| Extract provided |

============================================================

# Notebook 6: Exploratory Data Analysis (EDA) & Feature Engineering

**Objective:** To understand the drivers of house prices in Bandung, identify premium neighborhoods, and prepare the dataset for Machine Learning.

**Input Data:** `df_platform_a_bandung_cleaned.csv` (Output from `05_outlier_removal`).

---

## Section 1: Feature Engineering (Price Metrics)

We cannot rely on `price` alone to compare neighborhoods. A 5 Billion IDR house might be "cheap" if it is huge, or "expensive" if it is tiny. 

We will create **Price per Square Meter (Land)** (`price_per_m2`). This is the standard metric for real estate value.

In [None]:
import pandas as pd
import seaborn as sns
import matplotlib.pyplot as plt
import numpy as np
import os

In [None]:
# --- 1. Load the Cleaned Data ---
# Pointing to the 'processed' directory
data_dir = r"..\data\processed"
filename = "df_platform_a_bandung_cleaned.csv"
full_path = os.path.join(data_dir, filename)

try:
    print(f"Loading data from: {full_path}...")
    df_platform_a = pd.read_csv(full_path)
    print(f"✅ Data Loaded Successfully. Total Listings: {len(df_platform_a)}")
except FileNotFoundError:
    print(f"❌ Error: Could not find the file. Please check the path or run Notebook 05.")

# --- 2. Feature Engineering: Create 'Price per m2' ---
# We use Land Size because in Indonesia, land value is the primary driver.
df_platform_a['price_per_m2'] = df_platform_a['price'] / df_platform_a['land_size_sqm']

# Helper: Create a "Juta per m2" column for easier reading/plotting
df_platform_a['price_per_m2_juta'] = df_platform_a['price_per_m2'] / 1_000_000

# --- 3. Inspect the New Feature ---
print("\n--- Price per Square Meter Summary (in Juta IDR) ---")
print(df_platform_a['price_per_m2_juta'].describe())

# --- 4. Visualize the Distribution ---
plt.figure(figsize=(12, 6))
sns.histplot(df_platform_a['price_per_m2_juta'], bins=100, kde=True, color='teal')
plt.title('Distribution of Land Price (Juta per m²)', fontsize=16)
plt.xlabel('Price per Meter (Millions IDR)', fontsize=12)
plt.ylabel('Frequency', fontsize=12)
plt.xlim(0, 50) 
plt.grid(axis='y', alpha=0.3)
plt.show()

**Mean vs. Median**  
- Mean = 15.5  
- Median = 13.9  
The mean is very close to the median, showing the data is not heavily skewed.  
It approximates a normal distribution (bell curve), which is ideal for machine learning models.  

---

**The Standard Market**  
- 25% Quartile = 9.8 Juta/m²  
- 75% Quartile = 19.4 Juta/m²  
This range defines what a "normal" price looks like.  

50% of all houses in Bandung are priced between **9.8 Juta** and **19.4 Juta per m²**.
---

**The Maximum**  
- Max = 152 Juta/m²  
This is high, but realistic for a prime location in Dago or a commercial area.  
It is not an error like the 950 Billion outlier was.

============================================================

| Dataset |
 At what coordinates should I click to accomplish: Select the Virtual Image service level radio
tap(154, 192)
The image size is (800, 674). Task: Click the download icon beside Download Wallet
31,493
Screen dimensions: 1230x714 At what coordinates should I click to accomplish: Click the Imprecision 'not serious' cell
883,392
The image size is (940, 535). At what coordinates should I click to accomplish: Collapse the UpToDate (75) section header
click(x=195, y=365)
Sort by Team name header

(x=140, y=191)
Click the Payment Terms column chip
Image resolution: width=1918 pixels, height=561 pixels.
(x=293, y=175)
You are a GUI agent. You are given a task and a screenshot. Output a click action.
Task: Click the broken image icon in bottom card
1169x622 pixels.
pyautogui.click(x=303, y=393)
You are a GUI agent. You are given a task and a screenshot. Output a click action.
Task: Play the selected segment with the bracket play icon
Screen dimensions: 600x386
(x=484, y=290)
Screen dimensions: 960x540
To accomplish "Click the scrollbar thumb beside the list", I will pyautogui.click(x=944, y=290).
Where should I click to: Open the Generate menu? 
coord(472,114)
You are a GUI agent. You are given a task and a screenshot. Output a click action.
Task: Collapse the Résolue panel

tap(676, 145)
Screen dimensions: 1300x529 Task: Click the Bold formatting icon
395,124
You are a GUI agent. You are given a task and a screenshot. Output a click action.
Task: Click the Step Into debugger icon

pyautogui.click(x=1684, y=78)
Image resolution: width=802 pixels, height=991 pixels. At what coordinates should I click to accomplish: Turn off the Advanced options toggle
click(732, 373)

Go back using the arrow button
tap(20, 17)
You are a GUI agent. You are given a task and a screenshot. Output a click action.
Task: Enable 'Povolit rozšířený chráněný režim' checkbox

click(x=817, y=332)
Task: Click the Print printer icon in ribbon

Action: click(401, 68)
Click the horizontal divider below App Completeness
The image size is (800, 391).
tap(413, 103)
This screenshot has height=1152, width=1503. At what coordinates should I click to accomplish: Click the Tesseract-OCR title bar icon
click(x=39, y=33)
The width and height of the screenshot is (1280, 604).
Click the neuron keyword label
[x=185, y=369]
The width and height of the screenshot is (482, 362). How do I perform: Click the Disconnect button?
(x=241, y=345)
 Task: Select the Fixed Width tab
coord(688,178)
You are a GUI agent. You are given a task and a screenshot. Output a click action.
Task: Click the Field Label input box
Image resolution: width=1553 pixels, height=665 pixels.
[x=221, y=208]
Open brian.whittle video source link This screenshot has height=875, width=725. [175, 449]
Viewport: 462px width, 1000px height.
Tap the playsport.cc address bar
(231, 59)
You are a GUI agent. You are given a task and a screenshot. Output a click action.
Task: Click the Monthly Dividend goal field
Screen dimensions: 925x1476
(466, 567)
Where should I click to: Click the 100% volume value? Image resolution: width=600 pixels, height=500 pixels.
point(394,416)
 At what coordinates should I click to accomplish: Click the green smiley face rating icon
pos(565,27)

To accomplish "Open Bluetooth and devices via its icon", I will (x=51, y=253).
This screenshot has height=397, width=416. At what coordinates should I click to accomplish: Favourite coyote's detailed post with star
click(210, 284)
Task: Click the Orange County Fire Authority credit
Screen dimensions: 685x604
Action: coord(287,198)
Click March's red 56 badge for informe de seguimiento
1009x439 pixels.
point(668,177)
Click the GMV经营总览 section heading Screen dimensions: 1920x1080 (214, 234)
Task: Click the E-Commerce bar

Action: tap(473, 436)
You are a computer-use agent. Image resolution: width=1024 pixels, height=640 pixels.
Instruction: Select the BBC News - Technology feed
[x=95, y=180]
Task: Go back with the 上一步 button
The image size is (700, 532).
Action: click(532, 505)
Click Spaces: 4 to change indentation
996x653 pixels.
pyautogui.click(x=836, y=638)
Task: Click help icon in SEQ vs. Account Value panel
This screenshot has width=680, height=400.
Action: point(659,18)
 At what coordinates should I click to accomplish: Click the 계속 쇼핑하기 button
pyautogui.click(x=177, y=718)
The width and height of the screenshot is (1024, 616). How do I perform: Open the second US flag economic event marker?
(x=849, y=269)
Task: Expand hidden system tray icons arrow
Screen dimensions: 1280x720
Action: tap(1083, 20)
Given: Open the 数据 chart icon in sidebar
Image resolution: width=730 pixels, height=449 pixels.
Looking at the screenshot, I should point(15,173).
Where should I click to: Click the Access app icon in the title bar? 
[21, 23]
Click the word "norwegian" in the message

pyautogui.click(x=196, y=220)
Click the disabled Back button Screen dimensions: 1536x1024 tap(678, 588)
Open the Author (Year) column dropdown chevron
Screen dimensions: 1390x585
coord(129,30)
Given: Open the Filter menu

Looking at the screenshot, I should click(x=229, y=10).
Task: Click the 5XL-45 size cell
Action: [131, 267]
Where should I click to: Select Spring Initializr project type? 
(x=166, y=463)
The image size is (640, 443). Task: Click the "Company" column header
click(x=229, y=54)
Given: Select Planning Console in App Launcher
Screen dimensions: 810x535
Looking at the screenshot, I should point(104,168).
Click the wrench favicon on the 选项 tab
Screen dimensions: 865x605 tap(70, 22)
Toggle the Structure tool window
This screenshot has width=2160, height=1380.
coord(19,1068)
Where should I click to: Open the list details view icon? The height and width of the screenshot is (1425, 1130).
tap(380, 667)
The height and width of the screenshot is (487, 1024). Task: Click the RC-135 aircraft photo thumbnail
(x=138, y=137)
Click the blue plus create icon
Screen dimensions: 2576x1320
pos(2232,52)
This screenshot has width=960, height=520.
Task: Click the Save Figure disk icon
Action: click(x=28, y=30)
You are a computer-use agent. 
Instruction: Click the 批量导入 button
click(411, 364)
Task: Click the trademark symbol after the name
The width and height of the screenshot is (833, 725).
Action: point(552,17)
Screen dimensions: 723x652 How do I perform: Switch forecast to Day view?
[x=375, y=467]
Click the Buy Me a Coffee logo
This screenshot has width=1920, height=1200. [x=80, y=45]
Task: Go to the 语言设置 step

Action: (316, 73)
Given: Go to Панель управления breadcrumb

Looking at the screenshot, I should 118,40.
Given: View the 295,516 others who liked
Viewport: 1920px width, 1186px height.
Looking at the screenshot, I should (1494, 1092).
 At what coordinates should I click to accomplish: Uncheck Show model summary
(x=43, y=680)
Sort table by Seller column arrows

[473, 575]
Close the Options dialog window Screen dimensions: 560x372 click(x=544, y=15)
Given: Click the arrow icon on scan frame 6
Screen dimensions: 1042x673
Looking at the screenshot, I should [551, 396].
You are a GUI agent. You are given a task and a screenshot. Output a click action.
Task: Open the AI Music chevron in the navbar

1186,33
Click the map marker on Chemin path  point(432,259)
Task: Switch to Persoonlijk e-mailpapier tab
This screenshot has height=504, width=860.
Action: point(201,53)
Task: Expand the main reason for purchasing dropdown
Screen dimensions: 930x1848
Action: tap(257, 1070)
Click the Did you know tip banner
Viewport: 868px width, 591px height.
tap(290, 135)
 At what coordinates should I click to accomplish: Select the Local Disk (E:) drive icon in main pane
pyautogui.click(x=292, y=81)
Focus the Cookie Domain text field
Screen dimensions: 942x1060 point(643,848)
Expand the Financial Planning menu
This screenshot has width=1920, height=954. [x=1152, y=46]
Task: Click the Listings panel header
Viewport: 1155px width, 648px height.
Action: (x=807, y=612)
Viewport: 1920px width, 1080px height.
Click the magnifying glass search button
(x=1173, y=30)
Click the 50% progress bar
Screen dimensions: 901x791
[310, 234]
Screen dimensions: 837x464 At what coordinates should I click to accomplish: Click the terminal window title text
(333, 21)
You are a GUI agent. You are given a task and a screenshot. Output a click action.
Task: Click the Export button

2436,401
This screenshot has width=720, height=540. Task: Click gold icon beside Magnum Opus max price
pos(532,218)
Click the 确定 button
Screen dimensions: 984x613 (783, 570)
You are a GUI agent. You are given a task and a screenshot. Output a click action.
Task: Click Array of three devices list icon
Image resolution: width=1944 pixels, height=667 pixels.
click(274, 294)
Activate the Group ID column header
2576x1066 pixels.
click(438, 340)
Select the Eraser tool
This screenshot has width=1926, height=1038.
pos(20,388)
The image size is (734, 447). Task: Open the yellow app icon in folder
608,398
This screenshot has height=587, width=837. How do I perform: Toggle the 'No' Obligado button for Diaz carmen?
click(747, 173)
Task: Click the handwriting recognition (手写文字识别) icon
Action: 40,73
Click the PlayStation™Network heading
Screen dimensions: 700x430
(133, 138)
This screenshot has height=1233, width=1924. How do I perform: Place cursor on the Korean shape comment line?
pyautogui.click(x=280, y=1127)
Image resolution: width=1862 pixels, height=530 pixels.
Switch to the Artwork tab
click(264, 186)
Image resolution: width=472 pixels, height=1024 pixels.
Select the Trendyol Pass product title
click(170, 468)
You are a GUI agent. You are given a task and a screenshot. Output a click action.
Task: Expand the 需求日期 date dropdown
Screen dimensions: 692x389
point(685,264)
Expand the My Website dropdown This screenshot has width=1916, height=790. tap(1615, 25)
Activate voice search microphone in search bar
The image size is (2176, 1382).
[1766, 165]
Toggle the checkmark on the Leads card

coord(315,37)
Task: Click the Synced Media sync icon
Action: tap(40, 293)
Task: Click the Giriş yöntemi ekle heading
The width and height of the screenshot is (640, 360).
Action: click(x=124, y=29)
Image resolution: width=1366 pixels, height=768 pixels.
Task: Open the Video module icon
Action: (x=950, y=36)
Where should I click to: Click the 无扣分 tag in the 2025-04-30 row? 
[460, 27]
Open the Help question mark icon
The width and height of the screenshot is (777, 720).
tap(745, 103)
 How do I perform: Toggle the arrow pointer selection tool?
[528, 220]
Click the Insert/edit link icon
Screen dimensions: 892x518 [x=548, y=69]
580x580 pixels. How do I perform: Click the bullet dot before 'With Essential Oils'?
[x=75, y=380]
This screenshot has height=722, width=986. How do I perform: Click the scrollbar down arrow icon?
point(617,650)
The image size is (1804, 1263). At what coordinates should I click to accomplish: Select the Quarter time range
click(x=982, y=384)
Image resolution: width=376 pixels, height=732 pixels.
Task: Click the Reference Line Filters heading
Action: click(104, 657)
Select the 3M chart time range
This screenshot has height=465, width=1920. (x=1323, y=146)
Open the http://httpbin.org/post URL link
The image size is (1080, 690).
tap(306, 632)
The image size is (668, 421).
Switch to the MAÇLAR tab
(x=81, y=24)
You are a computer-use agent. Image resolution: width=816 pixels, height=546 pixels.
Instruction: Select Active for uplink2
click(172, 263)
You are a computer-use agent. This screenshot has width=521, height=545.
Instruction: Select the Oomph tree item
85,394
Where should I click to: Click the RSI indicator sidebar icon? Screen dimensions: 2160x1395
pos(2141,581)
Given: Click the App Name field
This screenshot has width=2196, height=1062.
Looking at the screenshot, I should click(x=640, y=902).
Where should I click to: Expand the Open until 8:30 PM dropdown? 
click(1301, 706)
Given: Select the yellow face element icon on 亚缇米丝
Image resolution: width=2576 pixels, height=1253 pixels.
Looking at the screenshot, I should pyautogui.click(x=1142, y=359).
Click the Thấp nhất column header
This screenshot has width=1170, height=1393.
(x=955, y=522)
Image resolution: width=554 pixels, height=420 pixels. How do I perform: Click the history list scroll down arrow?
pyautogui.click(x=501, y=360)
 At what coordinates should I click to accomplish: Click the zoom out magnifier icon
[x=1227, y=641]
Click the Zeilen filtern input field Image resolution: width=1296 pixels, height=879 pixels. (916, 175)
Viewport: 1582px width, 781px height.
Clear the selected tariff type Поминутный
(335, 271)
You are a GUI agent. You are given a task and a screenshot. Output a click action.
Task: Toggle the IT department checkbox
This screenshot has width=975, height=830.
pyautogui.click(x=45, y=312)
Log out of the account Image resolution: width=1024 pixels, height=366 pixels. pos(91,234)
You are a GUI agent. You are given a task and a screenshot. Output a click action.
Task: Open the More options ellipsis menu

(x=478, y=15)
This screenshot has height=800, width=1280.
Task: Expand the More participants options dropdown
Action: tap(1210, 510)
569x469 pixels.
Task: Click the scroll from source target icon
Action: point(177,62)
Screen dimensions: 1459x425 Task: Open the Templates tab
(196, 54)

============================================================

| Task statement |
Extend the Bandung house-price analysis notebook above, continuing after its remark that the 152 Juta/m² maximum is not an error like the 950 Billion outlier.

| Response |
## Important Notes

Price / Land ignores the value of the building. A luxury mansion on 100m² costs more than a tear-down shack on 100m². Our current metric assumes the price is driven entirely by land, which is an oversimplification.

# --- Section 2: Basic Descriptive Statistics ---

In [None]:
# 1. Correlation Matrix (The "Drivers" of Price)
print("--- Calculating Correlations ---")
# Select only numeric columns of interest
numeric_cols = ['price', 'land_size_sqm', 'building_size_sqm', 'bedrooms', 'bathrooms']
correlation = df_platform_a[numeric_cols].corr()

plt.figure(figsize=(10, 8))
sns.heatmap(
    correlation, 
    annot=True,         # Show the numbers
    cmap='coolwarm',    # Red = High Correlation, Blue = Low
    fmt=".2f",          # 2 decimal places
    linewidths=0.5
)
plt.title('Correlation Matrix: What drives the Price?', fontsize=16)
plt.show()

**1. The Big Winner: Land Size (0.81)**  
- Correlation between price and `land_size_sqm` = 0.81  
- **Interpretation:** Very strong positive correlation. Land is the undisputed primary driver of house value in this market.  
- **Actionable Insight:** Any machine learning model must heavily weight land size.  

---

**2. The Strong Second: Building Size (0.61)**  
- Correlation between price and `building_size_sqm` = 0.61  
- **Interpretation:** Strong, but significantly lower than land size. Buyers pay for the plot potential first, structure second.  
- **Warning (Multicollinearity):** Correlation between `land_size_sqm` and `building_size_sqm` = 0.71.  
  - This is high, meaning the variables are linked (big houses on big land).  
  - In linear regression, this can cause multicollinearity issues.  
  - However, they are distinct enough (0.71 is not 0.90) that we can likely keep both.  

---

**3. The "Weak" Links: Rooms (0.34 & 0.32)**  
- **Bedrooms (0.34):** Surprisingly low correlation. Adding a 5th bedroom increases price far less than adding 50 m² of land.  
- **Bathrooms (0.32):** Weak correlation. Unlike some markets, bathroom count is not a strong predictor of value in Bandung compared to physical space.  

---

**Summary for Analysis**  
The market is driven primarily by physical space (land and building size), not by room count.  
- A small house with 10 bedrooms (a *Kost*) is likely worth less than a spacious house with 3 bedrooms (a luxury home).  
- The correlation (0.71) between land and building size shows they are linked, but Land Size (0.81) is clearly the dominant factor.  

**Conclusion:** Land size is the most important feature.

## Section 3: Neighborhood Ranking (The "Beverly Hills" of Bandung ?)

Now we answer the key question: **Where is the land most valuable?**

We rank districts (`ADM4_EN`) by their **Median Price per m²**.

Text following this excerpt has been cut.